_問題と課題_
**1.** ルール・セマンティクスの抜粋にある「実際の実装は、次の理由で上記の例と異なります。」という文を英語に翻訳してください。
**2.** ルール・セマンティクスの抜粋から、「スナップショット表に対する更」で始まり「ため、この操作を行いません。」で終わる部分を、一字一句変えずに書き写してください。

11.3.3 ルール・セマンティクスの使用

次のアルゴリズムは、トリガーが問合せQ、およびソース、宛先または導出ターゲットGUIDの列名に対応するフラグFCを指定するルールRのセマンティクスの簡略化された形式を示します。

スナップショット表に対する更新をGUIDがt_guidのターゲットtに対してアップロードする場合は、変更された表を指定するトリガーごとに次の文を実行します。

DELETE FROM MGMT_ASSOC_INSTANCES
 WHERE <FC> = t_guid AND RULE_ID = R

INSERT INTO MGMT_ASSOC_INSTANCES 
(SELECT a.*, R 
  FROM (<Q>) a 
 WHERE <FC> = t_guid )

実際の実装は、次の理由で上記の例と異なります。

  • 実際の実装では、同じアソシエーションの削除と追加では不十分であるため、この操作を行いません。

_データセットのエントリ_
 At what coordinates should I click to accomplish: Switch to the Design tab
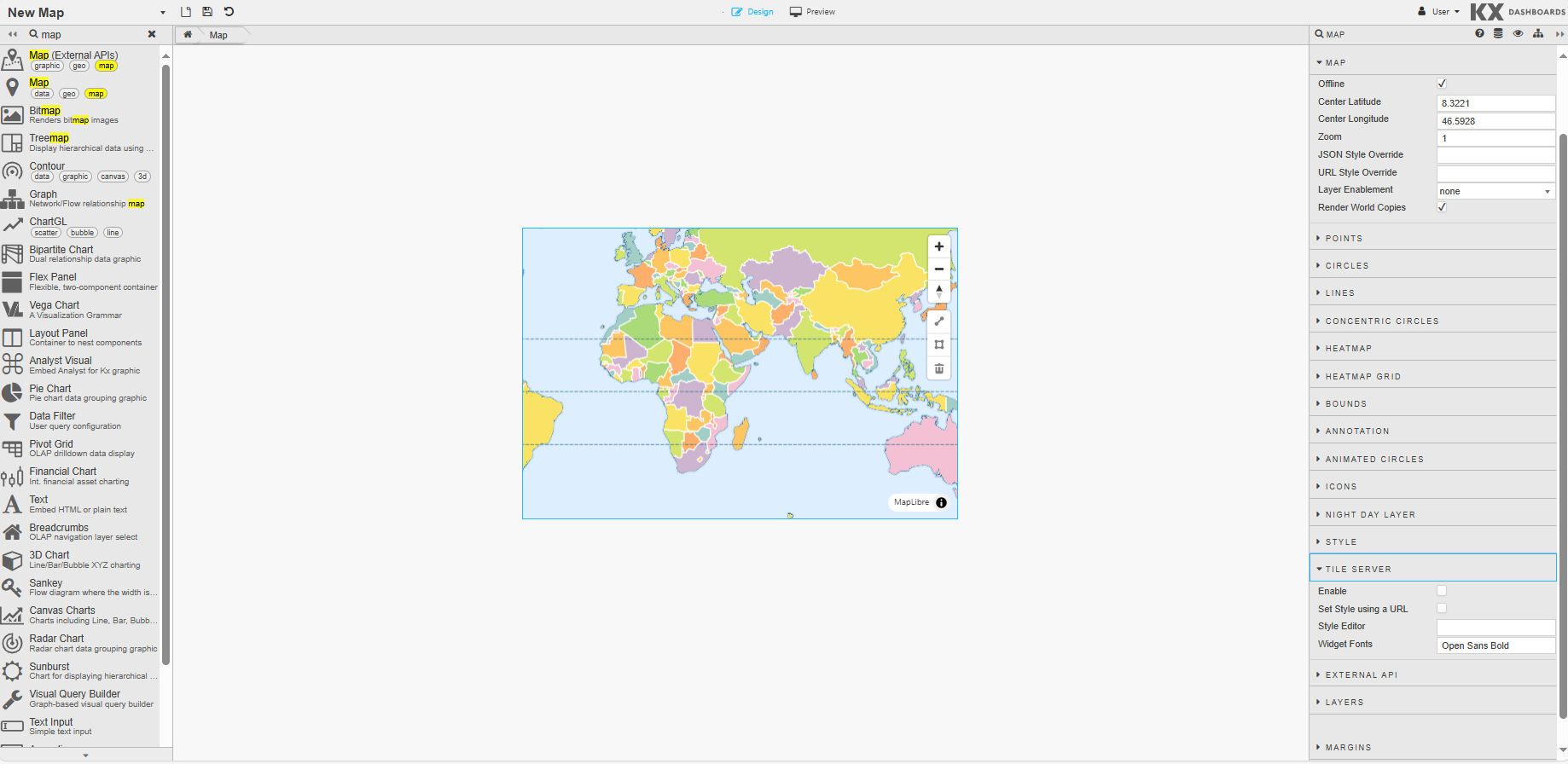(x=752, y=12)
==
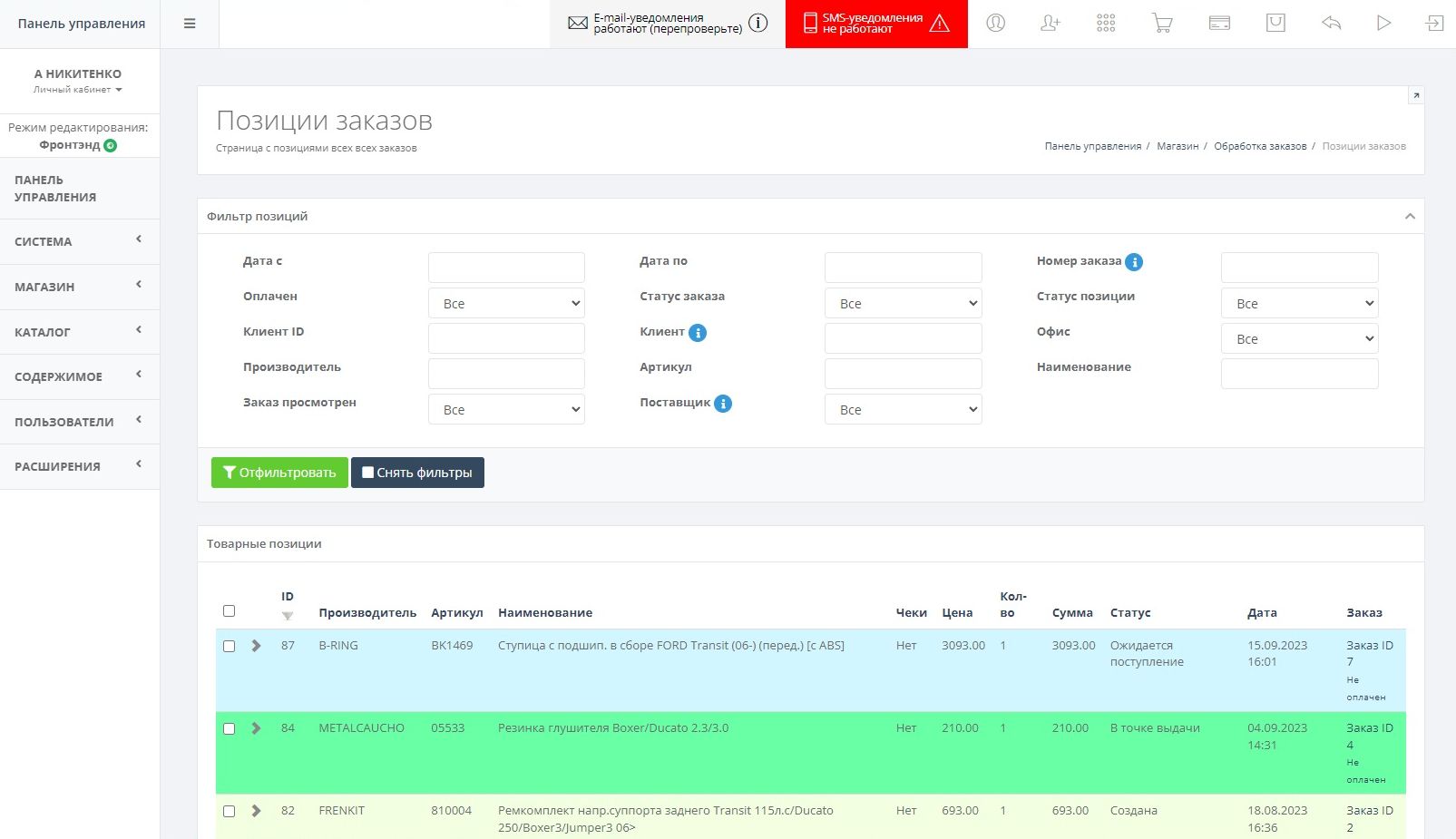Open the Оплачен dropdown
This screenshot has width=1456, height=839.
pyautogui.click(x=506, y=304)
...
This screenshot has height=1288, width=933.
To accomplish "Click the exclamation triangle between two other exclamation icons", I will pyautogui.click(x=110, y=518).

_課題の解答_
**1.** The actual implementation differs from the example above for the following reasons.

**2.**
スナップショット表に対する更新をGUIDがt_guidのターゲットtに対してアップロードする場合は、変更された表を指定するトリガーごとに次の文を実行します。

DELETE FROM MGMT_ASSOC_INSTANCES
 WHERE <FC> = t_guid AND RULE_ID = R

INSERT INTO MGMT_ASSOC_INSTANCES 
(SELECT a.*, R 
  FROM (<Q>) a 
 WHERE <FC> = t_guid )

実際の実装は、次の理由で上記の例と異なります。

  • 実際の実装では、同じアソシエーションの削除と追加では不十分であるため、この操作を行いません。